What could be the role of the Centre for Studying Russian Language and Science?
IP: There are no limitations. It could be the place to introduce people to the Russian language and literature. Yet that is not all — it could provide all kinds of knowledge about Russia, its economic, technological, engineering and scientific capacities. The Centre can also serve as a meeting area for students and professors to share their experiences and exchange ideas. There is even potential for generating more value — by inviting people outside the university to the meetings.
How many students are studying Russian at the University of Belgrade University? Do you think the new Centre will affect the figures positively?

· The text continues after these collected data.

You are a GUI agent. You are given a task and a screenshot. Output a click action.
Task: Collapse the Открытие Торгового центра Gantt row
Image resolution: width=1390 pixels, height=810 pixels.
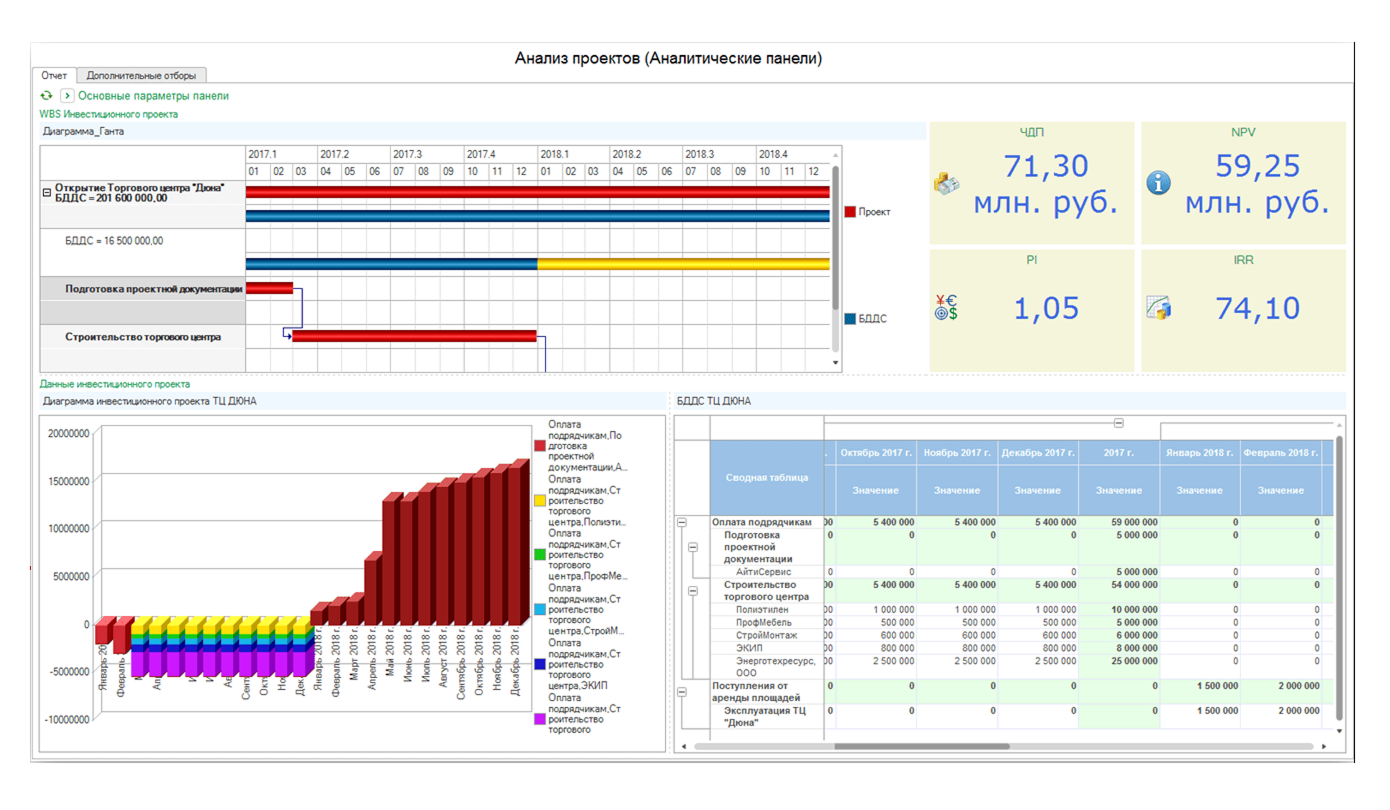coord(47,191)
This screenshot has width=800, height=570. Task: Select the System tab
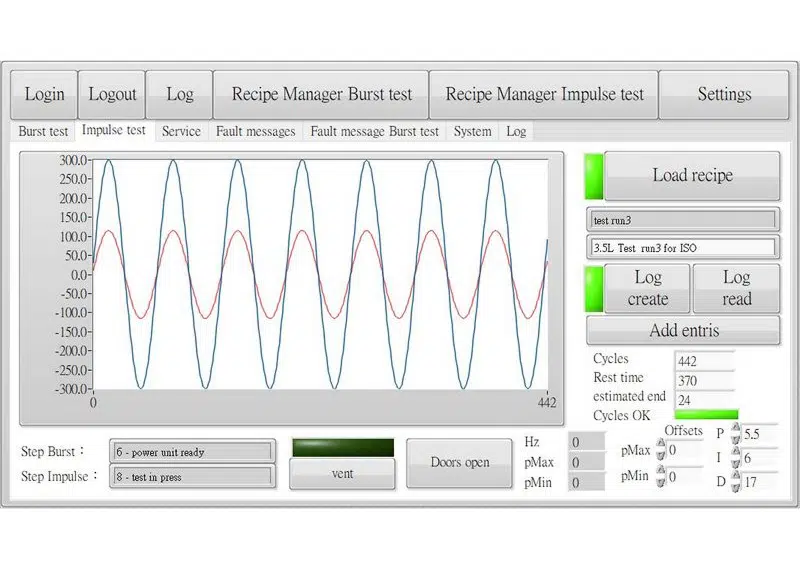[x=472, y=131]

IP: Quite a few students at the Faculty of Philology are studying the Russian language and literature. The Centre will enable future linguists and philologists to gain additional knowledge in this field. They will, in a way, become popularisers of Russia as a country — this is much more than just language and literature. For now, we have to explore the potential capacity of the Centre, define its tasks, understand how many people will be working there. Of course, its programmes could be of interest to students in other faculties, too – not just philologists. Learning Russian could, for instance, broaden their career prospects.
Is it possible to study Russian as a foreign language in Serbian schools? Is it a popular choice nowadays? What level do students reach by the time they enter a higher-educational institution?
IP: One can study English, German, French and Russian at an either elementary or intermediate level. As far as I know, about 15 to 20 per cent of students at schools choose Russian. If a person wants to advance their skills further, they may do it also at the university level. At the University of Belgrade, students can choose Russian as a language course. We also offer free elective courses for anyone willing to study languages. Concerning this aspect, I suppose the Centre will cooperate with the already existing structures to ensure that everyone who wishes to learn Russian is given this opportunity.
Is the Russian language popular in Serbia today?
IP: Its popularity is growing. First, our countries are long-time friends: the Russian labour market has vacancies for our graduates, often requiring them to learn Russian to build a successful career. Hence, our alumni get the idea that having Russian skills is beneficial. Second, there is no use ignoring the fact that Russia is a beautiful country with a rich history. Many students, for example, want to read Russian literature in the original language, so they decide to learn it.
During the working meeting, Rector Vladimir Litvinenko proposed opening a branch campus of the University of Belgrade within St. Petersburg Mining University. What do you think of his proposal?
IP: We haven't had time to discuss it in detail. However, we are a big university, having about 100,000 enrolled students. As an idea, we could create a space within Mining University to showcase our scientific achievements to everyone interested.
Ivanka Popović concluded the interview by mentioning the long shared history of the two universities. For example, many Russian professors, who fled the country following the events of the October Revolution, taught at the Serbian university. All the technical faculties, traditionally favoured by descendants from Russia, are located in the central part of Belgrade. She also noted that Baron Pyotr Wrangel, a graduate of the Mining Institute who had served as Commander-in-Chief of the Russian Army during the Russian Civil War, was buried in Belgrade. The proposed location of the Centre for Studying Russian Language and Science is only a 10-minute walk from his tomb. Therefore an exhibition displaying his military contribution could form part of the project as well.